Given information =>
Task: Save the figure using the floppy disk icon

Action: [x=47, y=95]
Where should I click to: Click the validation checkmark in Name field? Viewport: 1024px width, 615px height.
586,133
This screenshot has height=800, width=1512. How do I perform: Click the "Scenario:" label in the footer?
* * *
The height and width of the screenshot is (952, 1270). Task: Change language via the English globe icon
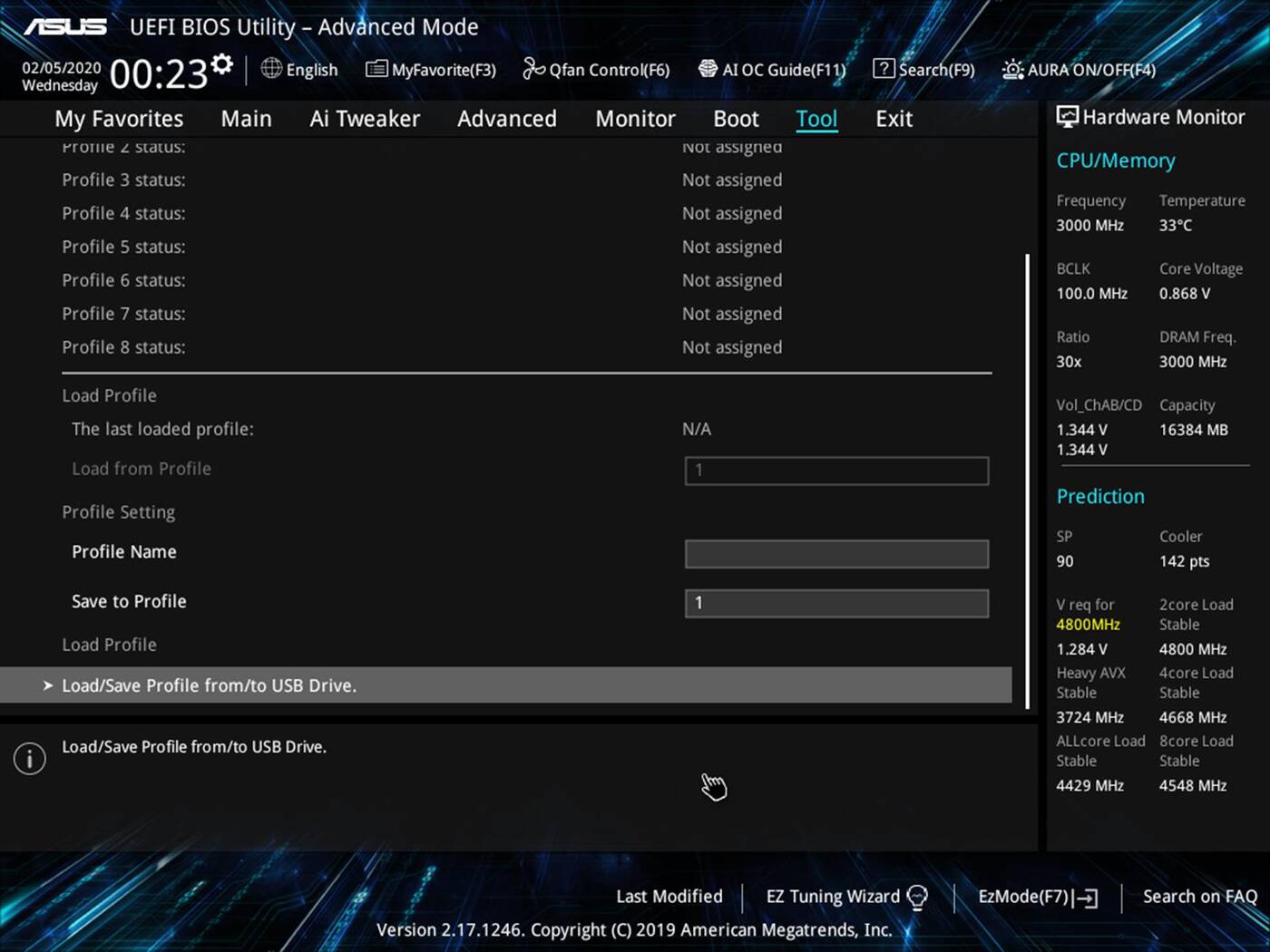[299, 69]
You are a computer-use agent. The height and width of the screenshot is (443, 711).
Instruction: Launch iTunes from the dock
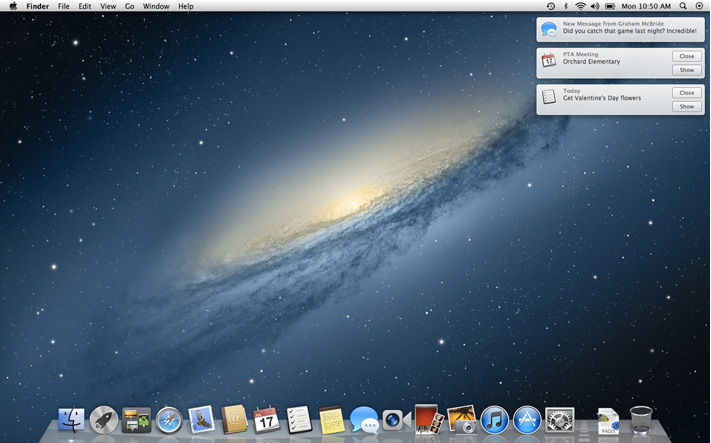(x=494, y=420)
* * *
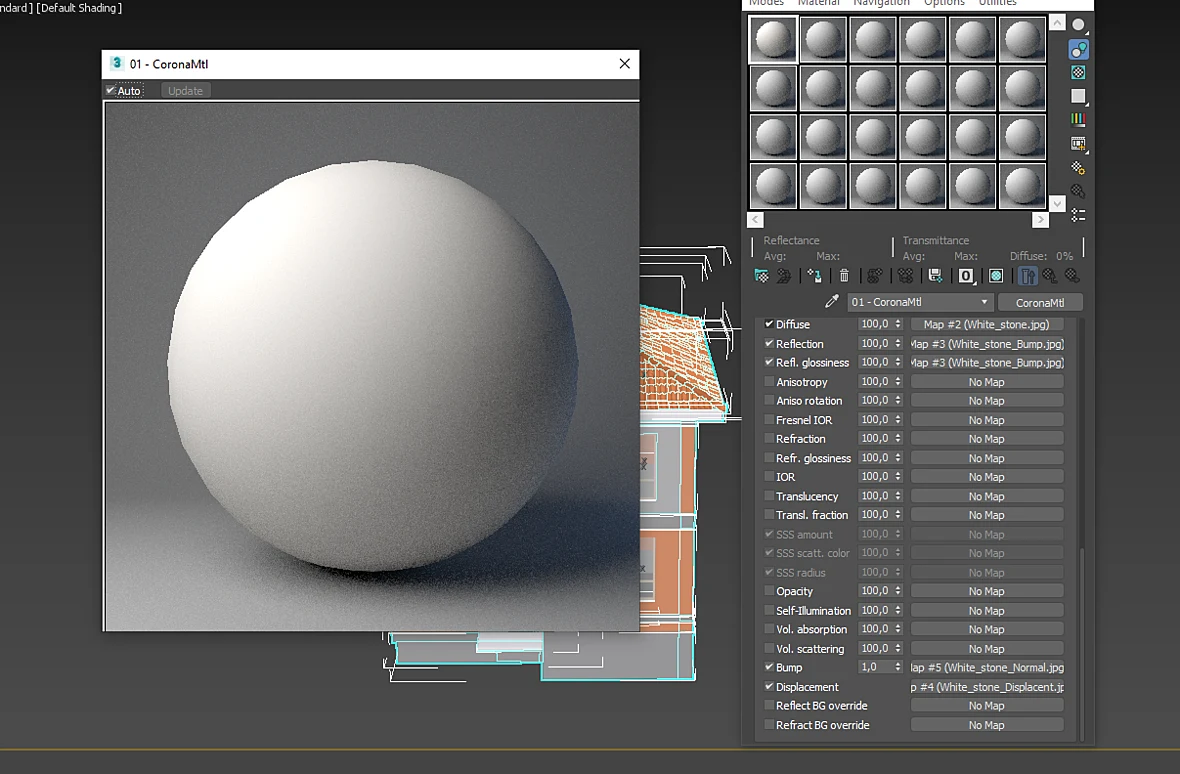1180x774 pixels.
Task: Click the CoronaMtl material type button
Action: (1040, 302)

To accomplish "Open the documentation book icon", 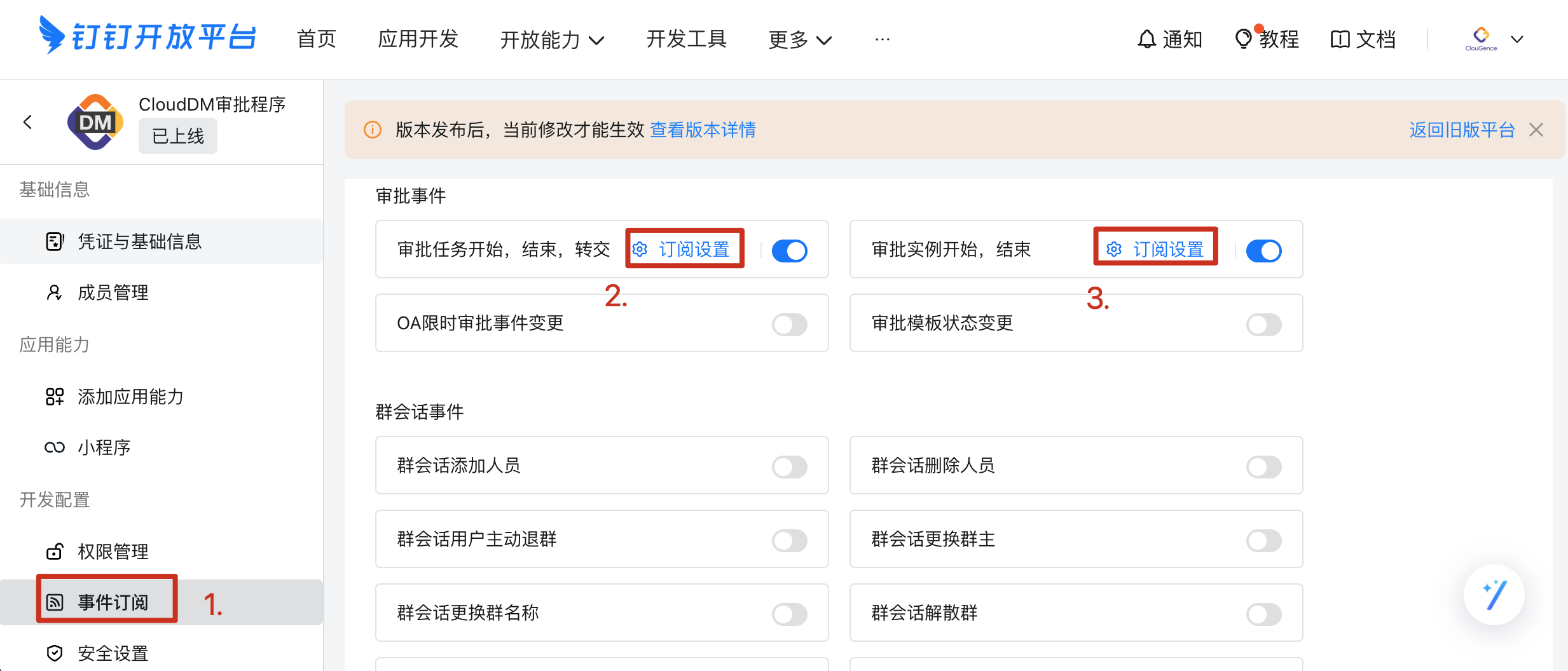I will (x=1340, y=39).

Instructions to follow => The line above containing "Task: Save the", the line containing "This screenshot has", and every line between them are to be transcribed exactly; no other line is wanted.

Written answer =>
Task: Save the figure using the floppy disk icon

Action: [x=47, y=95]
Where should I click to: Click the validation checkmark in Name field? Viewport: 1024px width, 615px height.
586,133
This screenshot has height=800, width=1512. How do I perform: Click the "Scenario:" label in the footer?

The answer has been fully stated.